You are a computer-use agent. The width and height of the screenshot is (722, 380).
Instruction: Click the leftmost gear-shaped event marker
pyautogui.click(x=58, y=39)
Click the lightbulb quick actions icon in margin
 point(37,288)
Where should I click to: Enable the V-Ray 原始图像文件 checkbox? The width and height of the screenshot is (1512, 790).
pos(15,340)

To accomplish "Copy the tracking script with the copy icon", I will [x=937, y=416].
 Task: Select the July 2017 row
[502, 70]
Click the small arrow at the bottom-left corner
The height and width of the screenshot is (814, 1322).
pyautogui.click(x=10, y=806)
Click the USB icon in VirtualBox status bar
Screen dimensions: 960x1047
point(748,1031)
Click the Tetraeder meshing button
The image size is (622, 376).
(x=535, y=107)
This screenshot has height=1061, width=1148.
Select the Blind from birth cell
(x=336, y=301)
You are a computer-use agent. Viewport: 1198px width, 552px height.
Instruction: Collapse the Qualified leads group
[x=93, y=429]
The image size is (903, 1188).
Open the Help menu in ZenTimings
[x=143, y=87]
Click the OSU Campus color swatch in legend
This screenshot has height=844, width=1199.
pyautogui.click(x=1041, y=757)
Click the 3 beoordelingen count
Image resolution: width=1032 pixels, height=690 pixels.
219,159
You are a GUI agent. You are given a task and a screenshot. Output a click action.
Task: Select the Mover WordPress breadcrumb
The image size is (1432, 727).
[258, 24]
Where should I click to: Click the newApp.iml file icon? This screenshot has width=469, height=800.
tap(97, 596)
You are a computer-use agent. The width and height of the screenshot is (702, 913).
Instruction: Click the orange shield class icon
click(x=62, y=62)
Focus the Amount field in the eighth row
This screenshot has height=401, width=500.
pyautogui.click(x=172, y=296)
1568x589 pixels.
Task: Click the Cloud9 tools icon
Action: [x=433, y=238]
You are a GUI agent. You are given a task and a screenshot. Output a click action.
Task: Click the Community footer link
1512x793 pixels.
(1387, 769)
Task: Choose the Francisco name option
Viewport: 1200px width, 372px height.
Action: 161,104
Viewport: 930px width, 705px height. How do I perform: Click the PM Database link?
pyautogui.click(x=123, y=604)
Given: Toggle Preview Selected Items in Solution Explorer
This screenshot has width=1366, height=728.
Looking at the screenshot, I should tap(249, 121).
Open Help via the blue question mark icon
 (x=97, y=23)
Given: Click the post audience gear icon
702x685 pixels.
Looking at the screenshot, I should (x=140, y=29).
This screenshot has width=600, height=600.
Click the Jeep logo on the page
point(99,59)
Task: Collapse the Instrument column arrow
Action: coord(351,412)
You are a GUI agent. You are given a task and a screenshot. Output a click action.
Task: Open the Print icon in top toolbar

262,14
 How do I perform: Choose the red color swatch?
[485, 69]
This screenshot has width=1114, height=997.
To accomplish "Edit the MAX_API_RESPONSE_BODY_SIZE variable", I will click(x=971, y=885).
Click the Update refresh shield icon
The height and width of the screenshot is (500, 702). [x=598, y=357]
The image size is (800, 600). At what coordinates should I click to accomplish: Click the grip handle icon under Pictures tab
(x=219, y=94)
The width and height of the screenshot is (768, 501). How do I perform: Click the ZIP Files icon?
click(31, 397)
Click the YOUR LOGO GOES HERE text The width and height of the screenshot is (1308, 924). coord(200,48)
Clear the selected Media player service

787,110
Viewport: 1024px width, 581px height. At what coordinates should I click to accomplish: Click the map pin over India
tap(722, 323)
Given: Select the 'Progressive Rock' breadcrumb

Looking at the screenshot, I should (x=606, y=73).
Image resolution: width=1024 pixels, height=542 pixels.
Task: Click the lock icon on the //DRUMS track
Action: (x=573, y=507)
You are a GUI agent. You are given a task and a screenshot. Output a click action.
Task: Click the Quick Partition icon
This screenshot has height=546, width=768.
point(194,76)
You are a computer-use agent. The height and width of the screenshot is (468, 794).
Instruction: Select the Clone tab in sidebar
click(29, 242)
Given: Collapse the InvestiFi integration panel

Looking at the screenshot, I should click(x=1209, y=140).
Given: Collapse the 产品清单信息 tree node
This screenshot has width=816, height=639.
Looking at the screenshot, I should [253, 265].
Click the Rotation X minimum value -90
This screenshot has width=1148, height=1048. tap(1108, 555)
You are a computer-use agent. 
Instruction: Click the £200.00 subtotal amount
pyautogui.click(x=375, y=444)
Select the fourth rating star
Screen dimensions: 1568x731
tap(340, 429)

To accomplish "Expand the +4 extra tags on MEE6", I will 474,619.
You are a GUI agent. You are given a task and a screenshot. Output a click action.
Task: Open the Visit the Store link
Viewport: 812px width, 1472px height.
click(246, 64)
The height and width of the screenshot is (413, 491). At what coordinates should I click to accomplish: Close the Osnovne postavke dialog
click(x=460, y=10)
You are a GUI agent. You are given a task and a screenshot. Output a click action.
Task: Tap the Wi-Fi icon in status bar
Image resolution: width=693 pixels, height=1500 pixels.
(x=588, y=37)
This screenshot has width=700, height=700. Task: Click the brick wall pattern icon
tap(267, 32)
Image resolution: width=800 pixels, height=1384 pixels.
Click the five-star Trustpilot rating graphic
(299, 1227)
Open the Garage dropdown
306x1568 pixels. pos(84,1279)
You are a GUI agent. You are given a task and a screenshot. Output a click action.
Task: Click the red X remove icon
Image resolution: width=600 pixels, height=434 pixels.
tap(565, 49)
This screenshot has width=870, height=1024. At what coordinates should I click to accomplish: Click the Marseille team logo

• • •

■ WHAT YOU HAVE TO DO ■
Retype exactly the lines above, from the one with "Screen dimensions: 1568x731" through the one with "Task: Tap the Wi-Fi icon in status bar", inclusive.

■ RESPONSE ■
Screen dimensions: 1568x731
tap(340, 429)

To accomplish "Expand the +4 extra tags on MEE6", I will 474,619.
You are a GUI agent. You are given a task and a screenshot. Output a click action.
Task: Open the Visit the Store link
Viewport: 812px width, 1472px height.
click(246, 64)
The height and width of the screenshot is (413, 491). At what coordinates should I click to accomplish: Close the Osnovne postavke dialog
click(x=460, y=10)
You are a GUI agent. You are given a task and a screenshot. Output a click action.
Task: Tap the Wi-Fi icon in status bar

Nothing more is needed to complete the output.